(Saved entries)
%%

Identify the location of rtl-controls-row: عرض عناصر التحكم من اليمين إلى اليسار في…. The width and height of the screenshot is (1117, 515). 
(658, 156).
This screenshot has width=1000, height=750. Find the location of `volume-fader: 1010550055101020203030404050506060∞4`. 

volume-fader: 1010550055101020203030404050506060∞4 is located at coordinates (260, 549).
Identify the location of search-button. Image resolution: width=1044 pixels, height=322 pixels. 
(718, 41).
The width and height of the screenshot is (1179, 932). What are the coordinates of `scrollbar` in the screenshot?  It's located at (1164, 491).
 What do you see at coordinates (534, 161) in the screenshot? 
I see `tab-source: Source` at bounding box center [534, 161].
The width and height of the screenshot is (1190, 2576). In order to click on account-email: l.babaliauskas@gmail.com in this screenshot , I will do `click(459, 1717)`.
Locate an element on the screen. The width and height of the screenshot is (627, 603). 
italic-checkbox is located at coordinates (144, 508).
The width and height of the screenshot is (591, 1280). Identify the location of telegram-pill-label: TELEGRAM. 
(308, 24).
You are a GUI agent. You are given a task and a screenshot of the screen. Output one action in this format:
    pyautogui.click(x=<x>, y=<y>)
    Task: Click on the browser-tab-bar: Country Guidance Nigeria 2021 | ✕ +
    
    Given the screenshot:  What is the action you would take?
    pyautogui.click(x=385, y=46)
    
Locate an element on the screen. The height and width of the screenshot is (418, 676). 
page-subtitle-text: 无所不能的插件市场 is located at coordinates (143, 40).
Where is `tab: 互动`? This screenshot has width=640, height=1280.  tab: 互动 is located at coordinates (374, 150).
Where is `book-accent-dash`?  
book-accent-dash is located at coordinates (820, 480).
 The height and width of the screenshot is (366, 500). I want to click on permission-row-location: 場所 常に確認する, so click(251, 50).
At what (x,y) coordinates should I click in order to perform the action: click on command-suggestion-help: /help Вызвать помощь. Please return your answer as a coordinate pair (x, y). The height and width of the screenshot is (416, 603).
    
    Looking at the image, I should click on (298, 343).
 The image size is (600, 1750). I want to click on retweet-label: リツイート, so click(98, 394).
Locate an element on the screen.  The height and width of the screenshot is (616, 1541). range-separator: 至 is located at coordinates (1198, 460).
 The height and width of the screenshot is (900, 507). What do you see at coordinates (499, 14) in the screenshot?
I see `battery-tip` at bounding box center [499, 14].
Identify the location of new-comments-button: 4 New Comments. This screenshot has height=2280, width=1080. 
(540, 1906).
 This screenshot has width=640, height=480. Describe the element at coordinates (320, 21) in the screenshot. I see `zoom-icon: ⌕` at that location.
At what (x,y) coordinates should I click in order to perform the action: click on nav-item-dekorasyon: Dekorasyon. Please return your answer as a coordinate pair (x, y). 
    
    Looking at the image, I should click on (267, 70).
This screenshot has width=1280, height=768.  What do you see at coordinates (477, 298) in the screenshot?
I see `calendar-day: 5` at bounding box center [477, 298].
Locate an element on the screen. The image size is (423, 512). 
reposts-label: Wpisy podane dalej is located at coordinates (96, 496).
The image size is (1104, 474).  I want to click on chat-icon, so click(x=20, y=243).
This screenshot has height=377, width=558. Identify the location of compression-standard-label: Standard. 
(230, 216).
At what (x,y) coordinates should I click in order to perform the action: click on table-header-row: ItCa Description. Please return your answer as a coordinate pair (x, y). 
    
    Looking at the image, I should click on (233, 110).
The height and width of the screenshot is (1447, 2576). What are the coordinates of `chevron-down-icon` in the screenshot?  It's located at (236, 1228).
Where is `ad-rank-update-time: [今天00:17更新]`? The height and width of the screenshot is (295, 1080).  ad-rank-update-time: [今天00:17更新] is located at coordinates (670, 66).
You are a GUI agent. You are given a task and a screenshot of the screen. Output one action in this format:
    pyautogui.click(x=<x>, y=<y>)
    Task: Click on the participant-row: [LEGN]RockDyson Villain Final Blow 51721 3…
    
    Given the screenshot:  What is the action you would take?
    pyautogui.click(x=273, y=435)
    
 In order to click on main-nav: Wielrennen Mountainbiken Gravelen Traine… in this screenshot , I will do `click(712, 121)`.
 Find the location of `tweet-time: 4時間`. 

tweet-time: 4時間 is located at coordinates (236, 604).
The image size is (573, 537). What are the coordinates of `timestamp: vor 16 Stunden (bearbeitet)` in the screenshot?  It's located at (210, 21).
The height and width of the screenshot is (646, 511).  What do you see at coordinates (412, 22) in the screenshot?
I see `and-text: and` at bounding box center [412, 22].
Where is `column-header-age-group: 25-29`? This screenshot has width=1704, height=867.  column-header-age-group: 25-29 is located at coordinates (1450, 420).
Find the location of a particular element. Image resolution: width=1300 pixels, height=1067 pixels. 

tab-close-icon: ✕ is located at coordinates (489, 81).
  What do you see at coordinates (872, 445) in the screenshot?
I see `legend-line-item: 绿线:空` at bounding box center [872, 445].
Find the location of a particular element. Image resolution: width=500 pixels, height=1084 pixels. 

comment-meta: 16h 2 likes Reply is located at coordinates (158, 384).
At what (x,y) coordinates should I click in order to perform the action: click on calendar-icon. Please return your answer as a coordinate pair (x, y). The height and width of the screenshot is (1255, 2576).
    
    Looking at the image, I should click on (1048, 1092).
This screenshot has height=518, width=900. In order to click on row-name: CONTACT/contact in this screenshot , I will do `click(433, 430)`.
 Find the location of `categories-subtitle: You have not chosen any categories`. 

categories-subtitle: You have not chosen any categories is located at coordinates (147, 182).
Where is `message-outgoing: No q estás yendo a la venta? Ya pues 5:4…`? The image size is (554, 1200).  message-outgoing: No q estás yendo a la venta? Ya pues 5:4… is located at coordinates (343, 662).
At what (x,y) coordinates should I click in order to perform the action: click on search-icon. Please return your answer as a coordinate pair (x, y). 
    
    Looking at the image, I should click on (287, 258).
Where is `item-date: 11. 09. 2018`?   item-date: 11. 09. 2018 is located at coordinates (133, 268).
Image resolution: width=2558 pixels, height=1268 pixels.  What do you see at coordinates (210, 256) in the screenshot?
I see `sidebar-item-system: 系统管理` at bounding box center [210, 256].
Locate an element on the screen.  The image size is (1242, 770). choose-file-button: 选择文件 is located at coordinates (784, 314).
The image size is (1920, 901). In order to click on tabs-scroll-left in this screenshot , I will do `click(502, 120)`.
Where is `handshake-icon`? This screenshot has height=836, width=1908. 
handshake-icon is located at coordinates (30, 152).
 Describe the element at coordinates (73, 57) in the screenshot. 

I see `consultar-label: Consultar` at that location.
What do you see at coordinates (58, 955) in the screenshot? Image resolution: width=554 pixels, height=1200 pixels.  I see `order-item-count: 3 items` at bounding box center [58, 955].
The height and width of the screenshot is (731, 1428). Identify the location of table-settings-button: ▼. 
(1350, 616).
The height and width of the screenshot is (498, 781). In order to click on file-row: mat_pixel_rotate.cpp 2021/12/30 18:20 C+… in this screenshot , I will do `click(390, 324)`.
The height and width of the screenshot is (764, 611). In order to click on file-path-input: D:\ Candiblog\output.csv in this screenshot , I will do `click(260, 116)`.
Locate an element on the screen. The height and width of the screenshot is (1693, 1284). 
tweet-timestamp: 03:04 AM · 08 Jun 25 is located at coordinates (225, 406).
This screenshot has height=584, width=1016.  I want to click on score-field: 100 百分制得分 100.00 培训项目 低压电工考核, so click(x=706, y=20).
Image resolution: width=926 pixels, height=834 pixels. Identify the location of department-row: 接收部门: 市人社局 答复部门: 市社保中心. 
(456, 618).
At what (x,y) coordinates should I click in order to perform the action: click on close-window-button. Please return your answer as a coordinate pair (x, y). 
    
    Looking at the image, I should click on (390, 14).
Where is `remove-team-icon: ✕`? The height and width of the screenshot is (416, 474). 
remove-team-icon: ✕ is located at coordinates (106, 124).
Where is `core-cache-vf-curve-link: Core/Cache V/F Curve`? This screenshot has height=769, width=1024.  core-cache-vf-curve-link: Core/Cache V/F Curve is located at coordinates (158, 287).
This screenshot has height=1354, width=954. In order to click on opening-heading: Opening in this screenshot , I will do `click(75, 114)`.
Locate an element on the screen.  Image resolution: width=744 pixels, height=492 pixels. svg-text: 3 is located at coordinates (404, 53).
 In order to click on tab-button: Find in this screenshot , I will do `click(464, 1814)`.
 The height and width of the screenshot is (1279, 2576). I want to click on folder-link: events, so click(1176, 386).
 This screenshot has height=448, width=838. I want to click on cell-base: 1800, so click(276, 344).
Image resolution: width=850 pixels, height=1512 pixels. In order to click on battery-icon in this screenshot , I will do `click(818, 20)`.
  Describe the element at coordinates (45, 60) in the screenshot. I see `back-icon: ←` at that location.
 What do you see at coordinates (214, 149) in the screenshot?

%%

> **Written task**: Reproduce the rows verbatim, starting at the very beginning of the rows and ending at the line that contains "volume-fader: 1010550055101020203030404050506060∞4 is", with both ends included.

> **Answer box**:
Identify the location of rtl-controls-row: عرض عناصر التحكم من اليمين إلى اليسار في…. The width and height of the screenshot is (1117, 515). 
(658, 156).
This screenshot has width=1000, height=750. Find the location of `volume-fader: 1010550055101020203030404050506060∞4`. 

volume-fader: 1010550055101020203030404050506060∞4 is located at coordinates (260, 549).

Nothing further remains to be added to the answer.